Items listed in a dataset
────────────────────

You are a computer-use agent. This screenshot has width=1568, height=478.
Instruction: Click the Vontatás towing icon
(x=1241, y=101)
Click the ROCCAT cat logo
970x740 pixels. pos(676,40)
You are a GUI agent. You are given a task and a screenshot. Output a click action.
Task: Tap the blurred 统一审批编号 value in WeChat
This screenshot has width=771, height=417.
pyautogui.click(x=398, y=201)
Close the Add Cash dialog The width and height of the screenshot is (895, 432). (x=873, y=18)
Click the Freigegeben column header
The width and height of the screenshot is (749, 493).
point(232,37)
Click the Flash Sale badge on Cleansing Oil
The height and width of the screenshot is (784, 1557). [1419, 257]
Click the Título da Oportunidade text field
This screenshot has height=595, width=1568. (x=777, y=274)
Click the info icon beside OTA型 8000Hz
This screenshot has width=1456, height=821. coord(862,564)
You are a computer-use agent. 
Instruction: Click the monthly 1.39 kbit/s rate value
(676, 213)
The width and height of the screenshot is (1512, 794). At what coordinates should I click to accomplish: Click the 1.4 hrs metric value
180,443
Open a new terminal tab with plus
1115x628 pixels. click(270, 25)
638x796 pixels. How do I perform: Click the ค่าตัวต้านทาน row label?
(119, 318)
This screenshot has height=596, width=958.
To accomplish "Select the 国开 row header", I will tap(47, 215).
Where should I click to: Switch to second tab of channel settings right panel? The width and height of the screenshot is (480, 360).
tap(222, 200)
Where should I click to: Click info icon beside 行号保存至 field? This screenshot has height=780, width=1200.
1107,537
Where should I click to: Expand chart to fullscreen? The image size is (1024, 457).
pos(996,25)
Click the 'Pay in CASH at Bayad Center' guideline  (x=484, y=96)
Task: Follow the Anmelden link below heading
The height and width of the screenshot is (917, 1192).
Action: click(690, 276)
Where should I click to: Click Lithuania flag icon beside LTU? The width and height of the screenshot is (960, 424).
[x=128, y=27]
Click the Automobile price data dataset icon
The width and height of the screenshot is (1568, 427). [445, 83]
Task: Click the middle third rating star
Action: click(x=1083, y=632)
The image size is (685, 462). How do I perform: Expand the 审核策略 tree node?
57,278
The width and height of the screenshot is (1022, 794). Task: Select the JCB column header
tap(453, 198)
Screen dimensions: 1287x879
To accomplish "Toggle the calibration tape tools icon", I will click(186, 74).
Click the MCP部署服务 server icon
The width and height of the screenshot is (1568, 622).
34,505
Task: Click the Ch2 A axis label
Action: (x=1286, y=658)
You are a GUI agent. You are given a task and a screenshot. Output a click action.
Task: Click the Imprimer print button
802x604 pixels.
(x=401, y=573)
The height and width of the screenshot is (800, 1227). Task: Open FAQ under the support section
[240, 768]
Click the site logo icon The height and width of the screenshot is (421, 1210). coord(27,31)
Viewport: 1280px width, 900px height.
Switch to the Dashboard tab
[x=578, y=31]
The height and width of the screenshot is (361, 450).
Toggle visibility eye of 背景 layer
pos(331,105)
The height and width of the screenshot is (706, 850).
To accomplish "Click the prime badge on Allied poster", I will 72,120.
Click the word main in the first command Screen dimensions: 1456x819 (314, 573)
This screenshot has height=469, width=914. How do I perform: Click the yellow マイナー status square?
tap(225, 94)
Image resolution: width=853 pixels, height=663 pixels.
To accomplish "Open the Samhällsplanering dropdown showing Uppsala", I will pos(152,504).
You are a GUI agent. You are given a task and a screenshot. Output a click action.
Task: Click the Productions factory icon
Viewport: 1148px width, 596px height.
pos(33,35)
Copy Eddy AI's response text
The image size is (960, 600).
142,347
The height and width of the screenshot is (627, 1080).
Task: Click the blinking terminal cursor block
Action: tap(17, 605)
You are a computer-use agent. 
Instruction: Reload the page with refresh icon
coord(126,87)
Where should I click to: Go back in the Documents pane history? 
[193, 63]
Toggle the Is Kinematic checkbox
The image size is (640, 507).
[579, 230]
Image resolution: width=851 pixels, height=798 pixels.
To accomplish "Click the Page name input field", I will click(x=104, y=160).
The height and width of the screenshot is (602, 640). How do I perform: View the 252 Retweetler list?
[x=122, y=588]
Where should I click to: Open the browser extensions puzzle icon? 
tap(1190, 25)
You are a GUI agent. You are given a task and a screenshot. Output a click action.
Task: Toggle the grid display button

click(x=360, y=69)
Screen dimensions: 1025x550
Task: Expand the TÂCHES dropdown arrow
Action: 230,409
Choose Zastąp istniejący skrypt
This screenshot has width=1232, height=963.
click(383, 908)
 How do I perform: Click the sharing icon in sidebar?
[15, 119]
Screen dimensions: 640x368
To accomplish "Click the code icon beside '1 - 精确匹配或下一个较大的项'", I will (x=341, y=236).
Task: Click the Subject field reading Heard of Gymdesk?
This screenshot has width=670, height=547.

────────────────────

To do
Check the data above and report how many lines include the word "resolution", using a bare number.

The completed task
2